> [Written task]: Show each line in the rows below that contains the word "Open", copying every such line in full.

> [Records for this task]:

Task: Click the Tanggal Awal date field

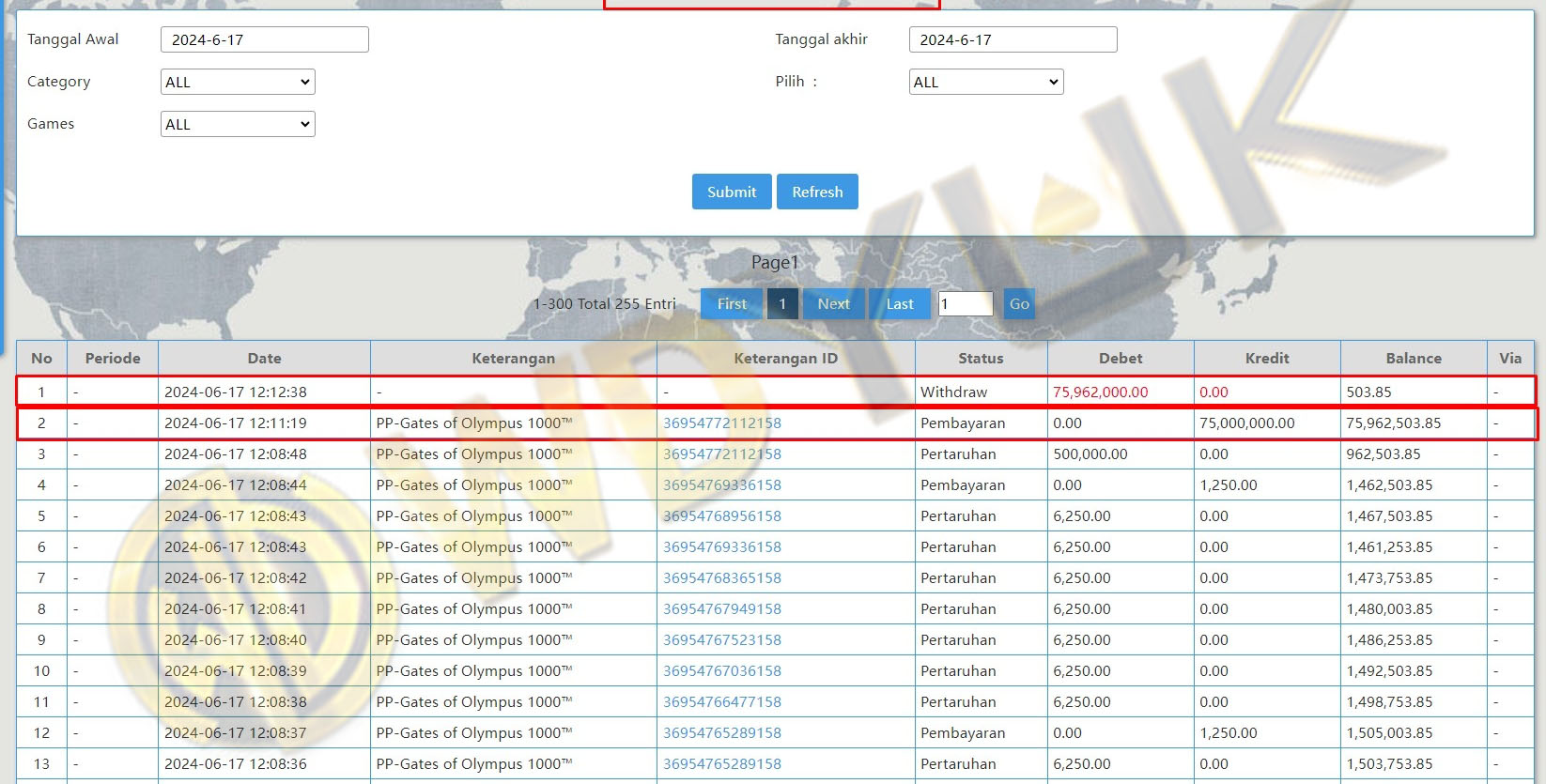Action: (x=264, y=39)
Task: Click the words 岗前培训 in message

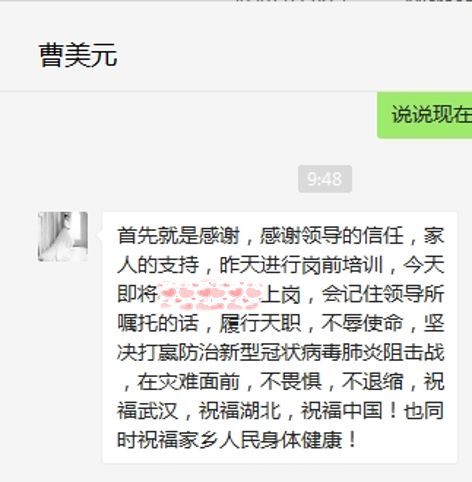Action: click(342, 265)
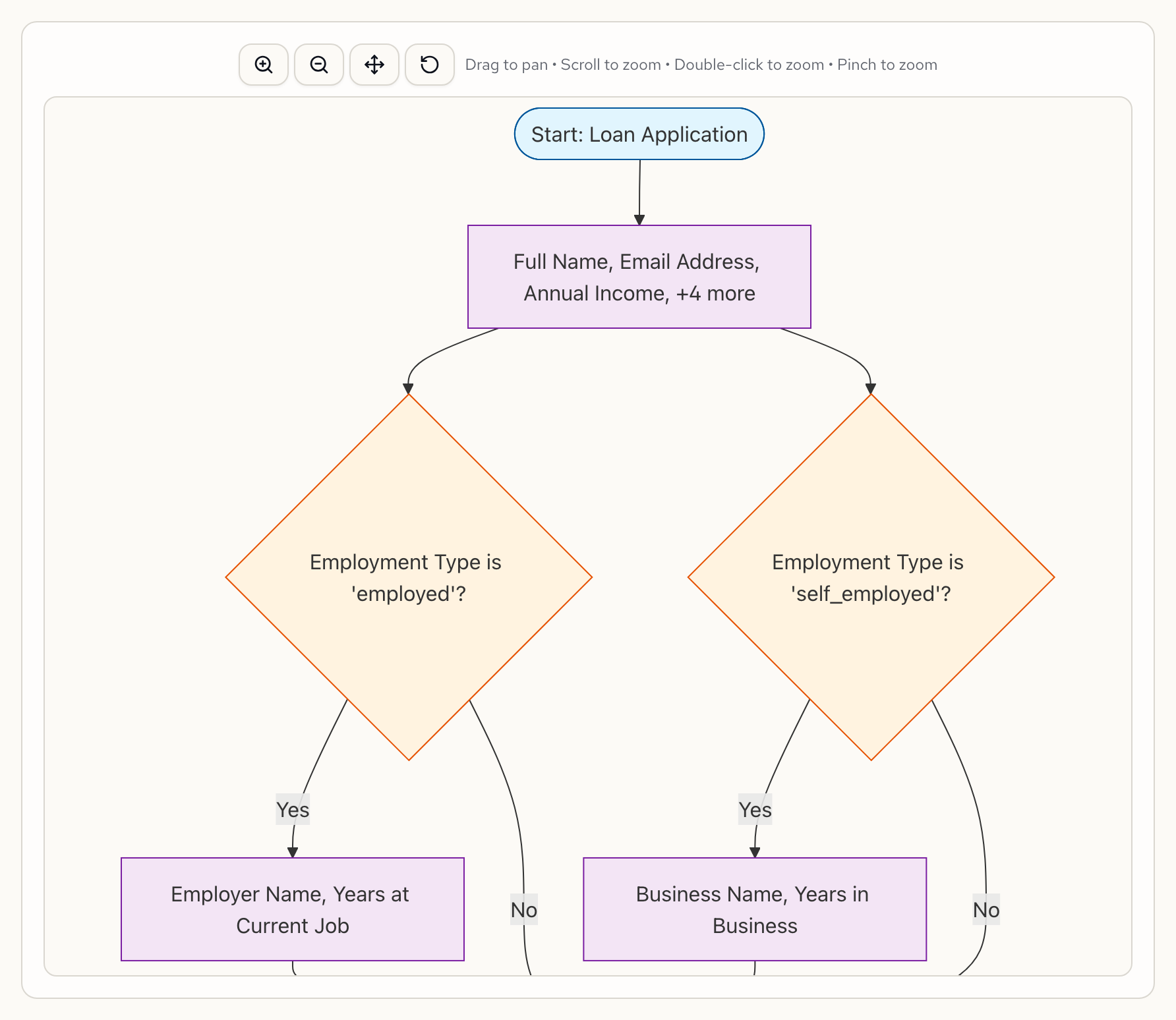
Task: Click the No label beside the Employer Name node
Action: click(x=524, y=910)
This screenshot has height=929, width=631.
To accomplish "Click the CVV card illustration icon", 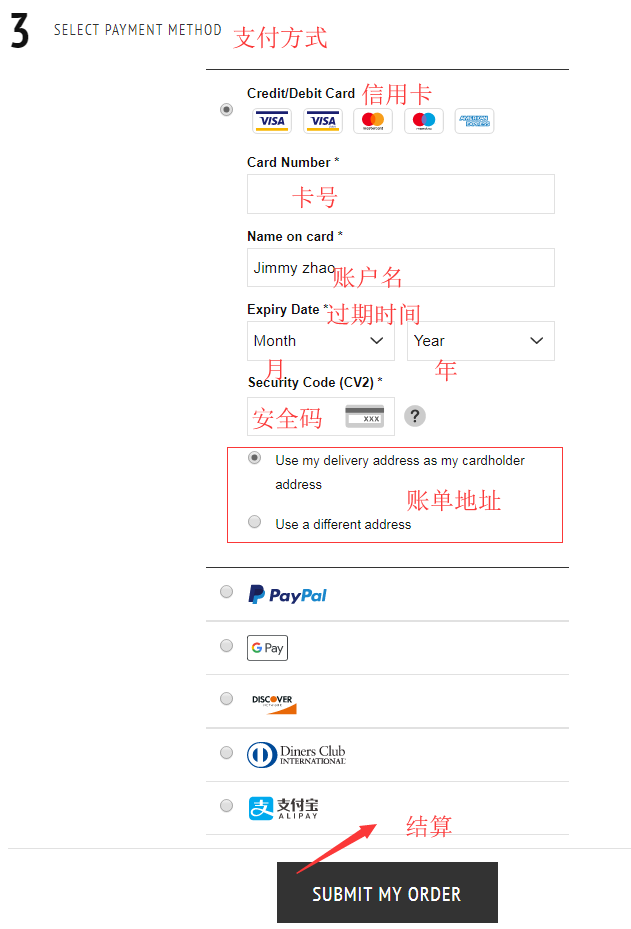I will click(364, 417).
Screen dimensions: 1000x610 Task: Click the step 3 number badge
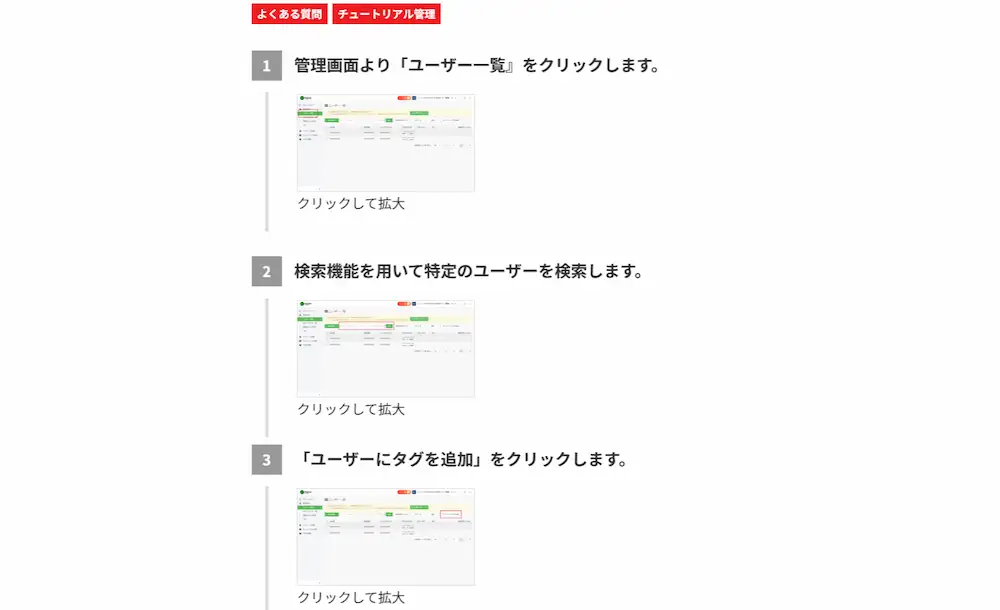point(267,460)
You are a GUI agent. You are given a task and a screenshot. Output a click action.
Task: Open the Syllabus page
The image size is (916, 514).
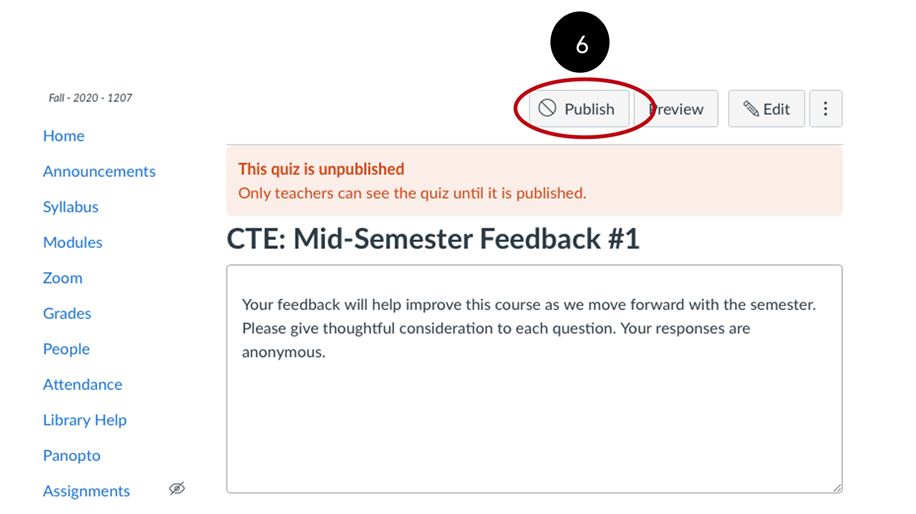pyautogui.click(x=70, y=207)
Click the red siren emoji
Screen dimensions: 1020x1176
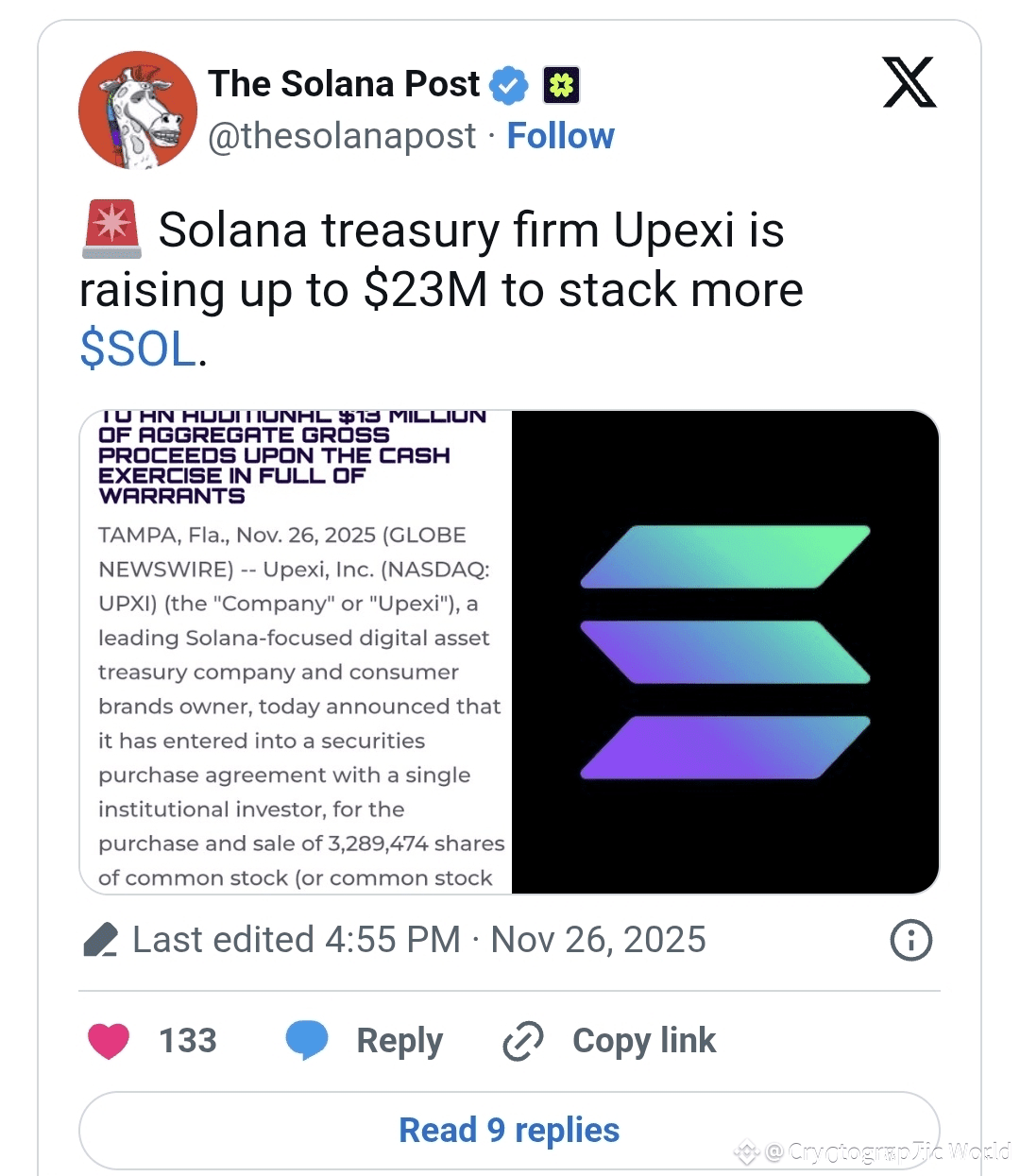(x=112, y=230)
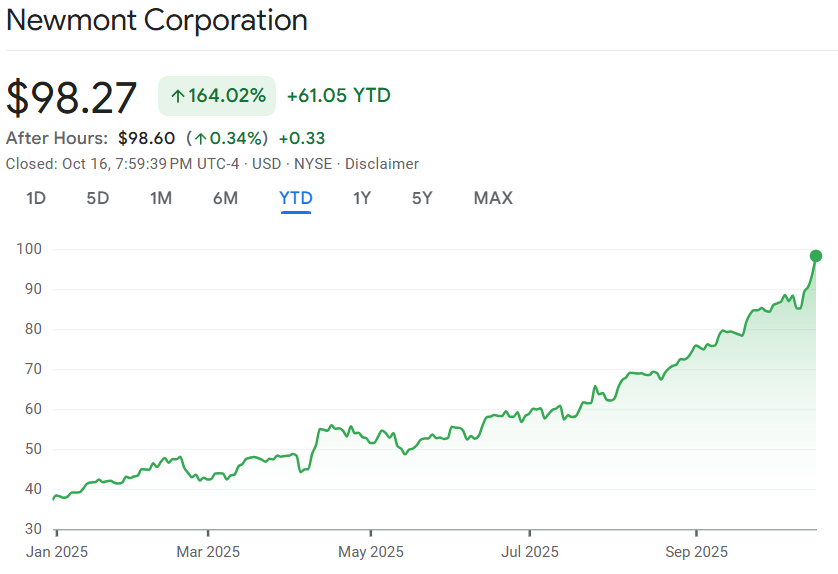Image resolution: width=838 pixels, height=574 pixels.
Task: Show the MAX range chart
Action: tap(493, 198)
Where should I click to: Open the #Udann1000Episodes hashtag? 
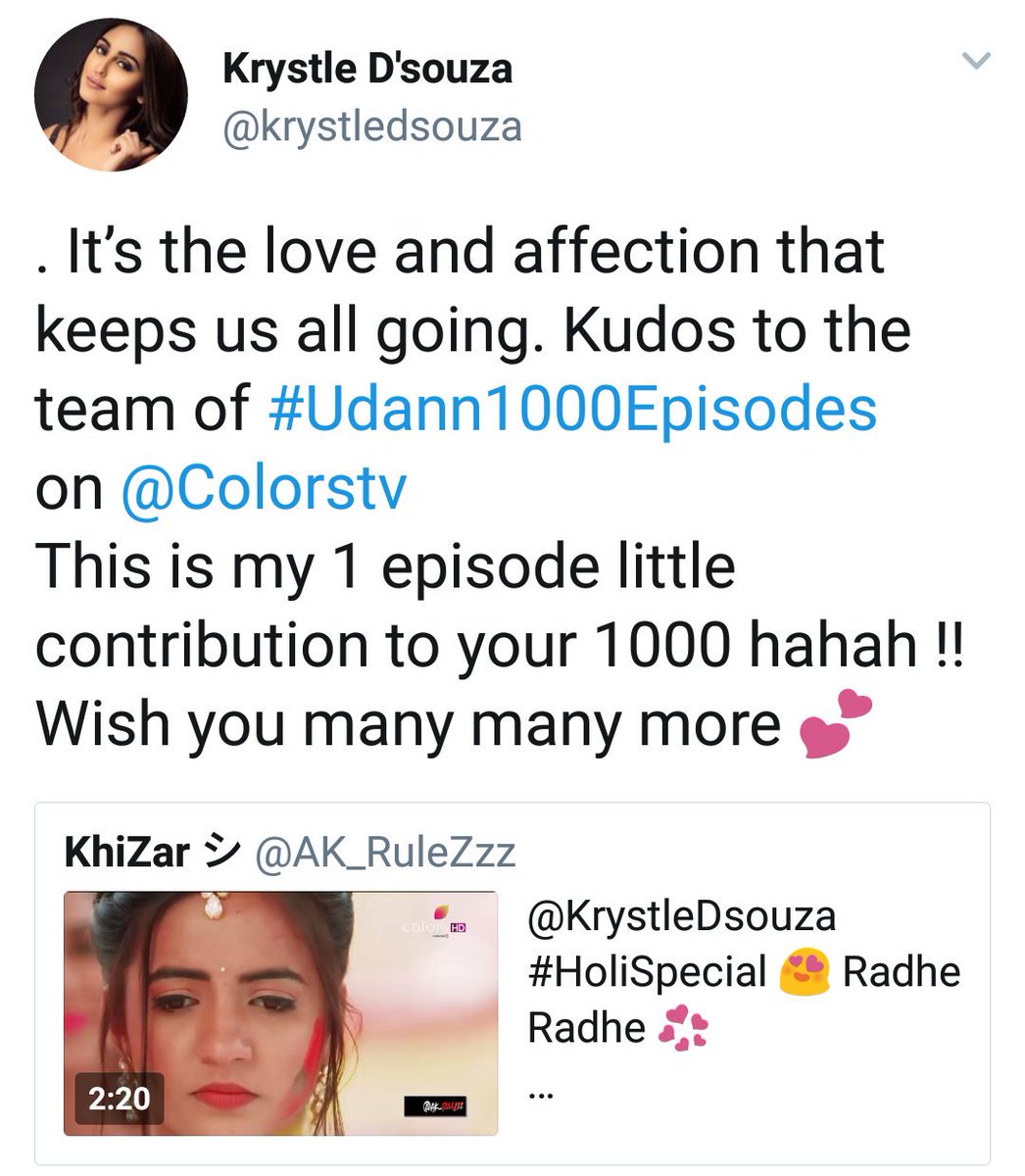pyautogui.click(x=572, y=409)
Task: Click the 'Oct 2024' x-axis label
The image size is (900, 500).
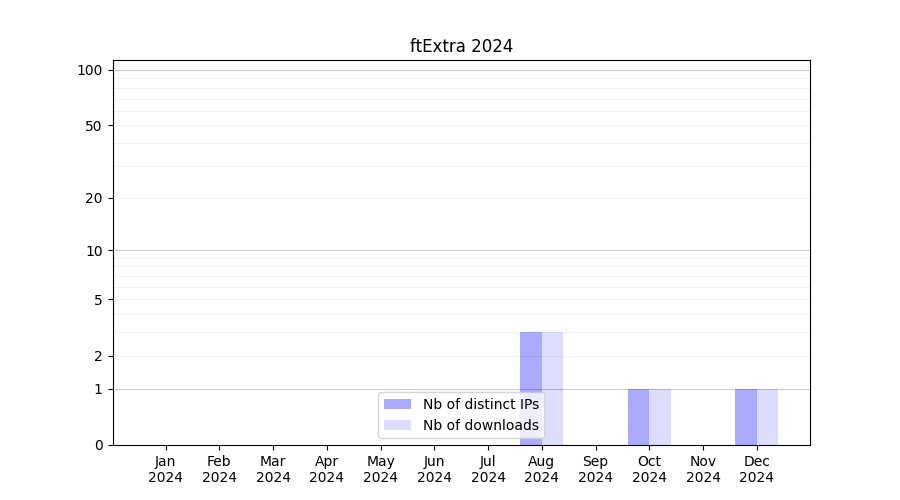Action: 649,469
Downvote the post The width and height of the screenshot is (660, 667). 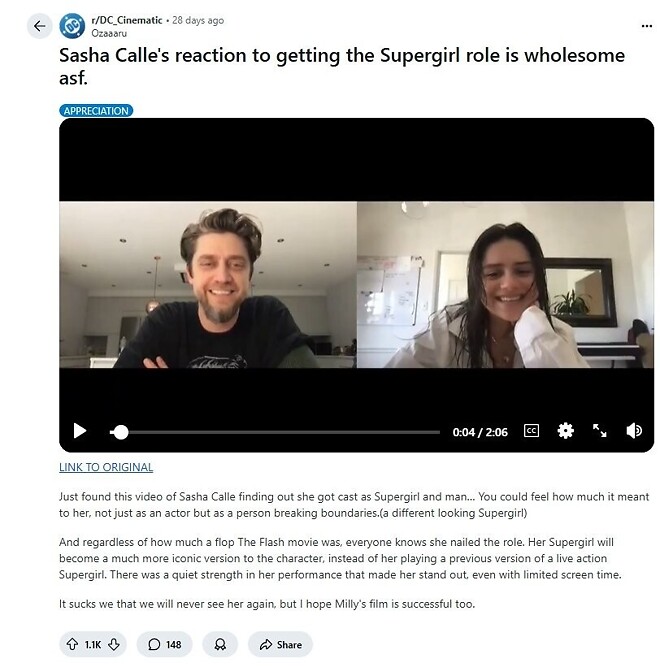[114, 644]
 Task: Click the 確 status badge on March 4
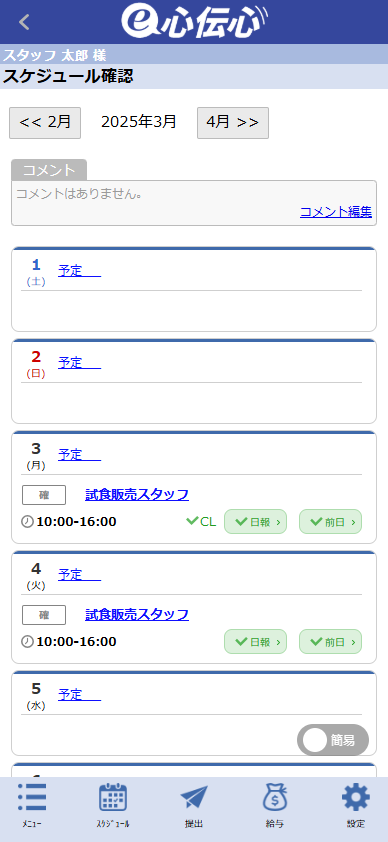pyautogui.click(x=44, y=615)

> [Problem solution]:
Task: Open the Syllabus page
Where should I click to: Open the #Udann1000Episodes hashtag? 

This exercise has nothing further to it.